- EXERCISE PROMPT
In the listing beneath this line, copy exactly the lines starting with the one containing "Click the green spike near 62 seconds" and going on through the one containing "Image resolution: width=786".
##### DATASET RECORDS #####
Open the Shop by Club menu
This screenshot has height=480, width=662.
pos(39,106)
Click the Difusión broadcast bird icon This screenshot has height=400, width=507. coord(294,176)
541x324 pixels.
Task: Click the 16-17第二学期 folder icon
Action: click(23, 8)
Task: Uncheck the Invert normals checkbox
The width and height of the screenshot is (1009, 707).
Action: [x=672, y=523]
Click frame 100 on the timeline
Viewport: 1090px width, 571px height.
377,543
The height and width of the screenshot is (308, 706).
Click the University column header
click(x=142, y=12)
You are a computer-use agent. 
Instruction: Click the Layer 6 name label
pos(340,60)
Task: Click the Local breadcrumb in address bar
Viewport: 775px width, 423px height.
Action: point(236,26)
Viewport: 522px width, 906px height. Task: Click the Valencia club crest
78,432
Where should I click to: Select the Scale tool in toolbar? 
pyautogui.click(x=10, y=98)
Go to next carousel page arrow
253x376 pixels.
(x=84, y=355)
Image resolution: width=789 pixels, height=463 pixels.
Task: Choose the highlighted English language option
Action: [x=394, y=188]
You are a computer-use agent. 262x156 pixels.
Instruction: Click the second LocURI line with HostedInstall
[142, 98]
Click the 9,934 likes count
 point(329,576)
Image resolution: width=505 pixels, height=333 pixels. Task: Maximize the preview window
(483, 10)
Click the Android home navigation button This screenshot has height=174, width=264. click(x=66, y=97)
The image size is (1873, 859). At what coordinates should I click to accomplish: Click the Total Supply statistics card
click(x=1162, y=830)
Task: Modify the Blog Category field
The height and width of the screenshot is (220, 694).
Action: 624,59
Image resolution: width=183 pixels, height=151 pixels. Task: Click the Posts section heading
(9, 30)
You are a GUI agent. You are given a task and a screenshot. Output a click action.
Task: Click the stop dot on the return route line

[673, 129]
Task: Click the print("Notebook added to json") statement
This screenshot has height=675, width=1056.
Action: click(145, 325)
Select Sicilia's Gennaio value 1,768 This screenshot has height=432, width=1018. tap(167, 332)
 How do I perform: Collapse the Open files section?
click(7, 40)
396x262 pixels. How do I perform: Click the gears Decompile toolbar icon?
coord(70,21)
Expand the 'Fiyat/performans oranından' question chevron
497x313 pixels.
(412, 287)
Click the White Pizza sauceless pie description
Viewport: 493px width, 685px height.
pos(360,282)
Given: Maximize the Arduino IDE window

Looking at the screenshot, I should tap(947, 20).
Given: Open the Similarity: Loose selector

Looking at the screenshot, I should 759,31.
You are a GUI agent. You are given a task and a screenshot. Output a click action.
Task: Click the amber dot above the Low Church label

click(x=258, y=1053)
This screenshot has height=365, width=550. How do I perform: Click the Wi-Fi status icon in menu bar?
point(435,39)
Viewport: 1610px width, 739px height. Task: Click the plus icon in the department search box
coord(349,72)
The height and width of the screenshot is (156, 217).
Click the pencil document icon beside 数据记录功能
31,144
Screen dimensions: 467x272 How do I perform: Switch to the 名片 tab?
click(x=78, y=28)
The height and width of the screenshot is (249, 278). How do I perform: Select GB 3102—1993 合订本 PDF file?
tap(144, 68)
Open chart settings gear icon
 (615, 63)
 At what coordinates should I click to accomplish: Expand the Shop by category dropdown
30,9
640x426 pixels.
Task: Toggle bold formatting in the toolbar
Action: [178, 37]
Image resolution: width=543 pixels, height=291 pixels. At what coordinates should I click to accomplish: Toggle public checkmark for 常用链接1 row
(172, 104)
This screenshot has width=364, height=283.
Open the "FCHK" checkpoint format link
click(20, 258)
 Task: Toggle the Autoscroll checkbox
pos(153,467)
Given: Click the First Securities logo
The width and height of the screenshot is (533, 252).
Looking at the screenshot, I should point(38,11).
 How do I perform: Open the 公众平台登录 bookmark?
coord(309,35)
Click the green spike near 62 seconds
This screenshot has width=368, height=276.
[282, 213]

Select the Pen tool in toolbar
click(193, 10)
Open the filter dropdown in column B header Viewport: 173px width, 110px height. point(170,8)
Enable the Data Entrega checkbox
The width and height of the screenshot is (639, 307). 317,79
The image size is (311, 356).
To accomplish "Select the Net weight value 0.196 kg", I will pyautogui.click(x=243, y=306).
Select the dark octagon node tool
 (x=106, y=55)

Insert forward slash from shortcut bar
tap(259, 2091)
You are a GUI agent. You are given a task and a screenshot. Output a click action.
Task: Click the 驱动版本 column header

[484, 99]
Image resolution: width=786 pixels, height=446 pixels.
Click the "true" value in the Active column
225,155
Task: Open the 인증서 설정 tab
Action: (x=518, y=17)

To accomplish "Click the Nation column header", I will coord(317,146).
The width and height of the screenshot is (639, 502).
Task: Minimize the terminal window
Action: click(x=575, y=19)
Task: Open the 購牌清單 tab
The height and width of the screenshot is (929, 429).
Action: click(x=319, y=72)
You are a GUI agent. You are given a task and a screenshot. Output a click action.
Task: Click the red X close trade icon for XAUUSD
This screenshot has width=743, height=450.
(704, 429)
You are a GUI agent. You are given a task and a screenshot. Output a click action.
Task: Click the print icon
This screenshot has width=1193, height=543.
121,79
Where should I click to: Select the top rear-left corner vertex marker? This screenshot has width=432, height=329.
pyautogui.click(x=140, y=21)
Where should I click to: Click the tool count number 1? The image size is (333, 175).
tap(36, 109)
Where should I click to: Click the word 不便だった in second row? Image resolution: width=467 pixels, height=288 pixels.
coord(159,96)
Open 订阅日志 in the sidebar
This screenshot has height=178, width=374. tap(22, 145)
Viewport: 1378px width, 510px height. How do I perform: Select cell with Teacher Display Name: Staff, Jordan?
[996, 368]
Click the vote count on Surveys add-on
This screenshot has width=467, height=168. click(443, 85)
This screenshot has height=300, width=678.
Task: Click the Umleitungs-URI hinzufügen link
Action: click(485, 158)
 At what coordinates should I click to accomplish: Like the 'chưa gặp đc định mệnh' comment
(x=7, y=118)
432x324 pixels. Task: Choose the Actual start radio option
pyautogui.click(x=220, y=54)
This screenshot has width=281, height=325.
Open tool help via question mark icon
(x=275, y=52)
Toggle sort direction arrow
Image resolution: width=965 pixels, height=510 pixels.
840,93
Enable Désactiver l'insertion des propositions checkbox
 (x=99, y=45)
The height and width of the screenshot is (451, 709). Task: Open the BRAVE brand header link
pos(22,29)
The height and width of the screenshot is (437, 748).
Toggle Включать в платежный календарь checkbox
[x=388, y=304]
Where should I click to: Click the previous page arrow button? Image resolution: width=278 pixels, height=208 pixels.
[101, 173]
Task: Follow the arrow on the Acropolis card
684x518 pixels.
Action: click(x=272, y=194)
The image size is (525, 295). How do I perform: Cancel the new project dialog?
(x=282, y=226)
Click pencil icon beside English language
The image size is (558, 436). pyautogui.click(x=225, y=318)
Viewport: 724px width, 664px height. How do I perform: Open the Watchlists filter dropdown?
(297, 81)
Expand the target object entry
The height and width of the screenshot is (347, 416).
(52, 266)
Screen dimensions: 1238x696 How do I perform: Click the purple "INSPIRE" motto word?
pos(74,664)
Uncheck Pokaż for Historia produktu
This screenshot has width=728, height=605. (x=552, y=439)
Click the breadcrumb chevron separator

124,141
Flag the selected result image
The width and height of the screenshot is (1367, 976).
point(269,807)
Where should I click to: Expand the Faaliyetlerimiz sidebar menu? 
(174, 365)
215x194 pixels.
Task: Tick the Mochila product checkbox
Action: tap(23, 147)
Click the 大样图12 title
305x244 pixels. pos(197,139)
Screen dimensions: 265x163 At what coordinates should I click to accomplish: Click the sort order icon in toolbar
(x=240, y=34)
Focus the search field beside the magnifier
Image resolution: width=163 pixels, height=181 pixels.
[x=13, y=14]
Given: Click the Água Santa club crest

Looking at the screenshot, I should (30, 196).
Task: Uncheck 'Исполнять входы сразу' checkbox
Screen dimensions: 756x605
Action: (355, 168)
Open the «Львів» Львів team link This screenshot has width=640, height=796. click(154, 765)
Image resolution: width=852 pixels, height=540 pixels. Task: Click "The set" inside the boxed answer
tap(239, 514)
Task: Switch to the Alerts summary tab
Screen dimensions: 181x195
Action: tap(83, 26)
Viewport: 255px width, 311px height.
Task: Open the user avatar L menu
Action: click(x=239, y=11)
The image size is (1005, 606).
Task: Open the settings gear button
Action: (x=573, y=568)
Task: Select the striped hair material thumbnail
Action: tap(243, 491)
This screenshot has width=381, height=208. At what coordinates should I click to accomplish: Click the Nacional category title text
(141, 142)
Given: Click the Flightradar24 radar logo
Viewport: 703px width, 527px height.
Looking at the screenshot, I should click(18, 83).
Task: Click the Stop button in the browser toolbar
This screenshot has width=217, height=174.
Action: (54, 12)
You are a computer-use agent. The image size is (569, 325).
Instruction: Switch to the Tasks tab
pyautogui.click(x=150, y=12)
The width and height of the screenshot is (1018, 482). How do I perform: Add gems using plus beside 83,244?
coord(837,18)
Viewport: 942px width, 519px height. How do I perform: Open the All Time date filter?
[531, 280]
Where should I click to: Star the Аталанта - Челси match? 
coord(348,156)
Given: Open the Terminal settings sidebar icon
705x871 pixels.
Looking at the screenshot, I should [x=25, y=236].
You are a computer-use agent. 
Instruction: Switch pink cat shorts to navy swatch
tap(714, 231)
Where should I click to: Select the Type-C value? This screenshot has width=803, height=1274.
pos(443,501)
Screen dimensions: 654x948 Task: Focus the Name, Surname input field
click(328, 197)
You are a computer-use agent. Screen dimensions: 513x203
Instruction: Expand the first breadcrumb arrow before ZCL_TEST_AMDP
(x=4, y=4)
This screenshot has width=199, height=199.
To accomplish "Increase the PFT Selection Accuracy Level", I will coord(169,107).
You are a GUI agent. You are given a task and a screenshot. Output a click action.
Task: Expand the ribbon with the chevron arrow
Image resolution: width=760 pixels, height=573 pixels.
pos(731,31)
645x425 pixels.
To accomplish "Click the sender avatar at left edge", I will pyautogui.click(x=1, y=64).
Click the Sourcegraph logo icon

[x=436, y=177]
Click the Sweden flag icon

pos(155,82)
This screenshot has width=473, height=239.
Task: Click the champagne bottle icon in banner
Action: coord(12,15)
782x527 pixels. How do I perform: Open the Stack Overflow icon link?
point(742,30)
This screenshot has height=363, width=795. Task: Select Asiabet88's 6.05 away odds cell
#####
- TASK RESULT
Click the green spike near 62 seconds
This screenshot has width=368, height=276.
[282, 213]

Select the Pen tool in toolbar
click(193, 10)
Open the filter dropdown in column B header Viewport: 173px width, 110px height. point(170,8)
Enable the Data Entrega checkbox
The width and height of the screenshot is (639, 307). 317,79
The image size is (311, 356).
To accomplish "Select the Net weight value 0.196 kg", I will pyautogui.click(x=243, y=306).
Select the dark octagon node tool
 (x=106, y=55)

Insert forward slash from shortcut bar
tap(259, 2091)
You are a GUI agent. You are given a task and a screenshot. Output a click action.
Task: Click the 驱动版本 column header

[484, 99]
Image resolution: width=786 pixels, height=446 pixels.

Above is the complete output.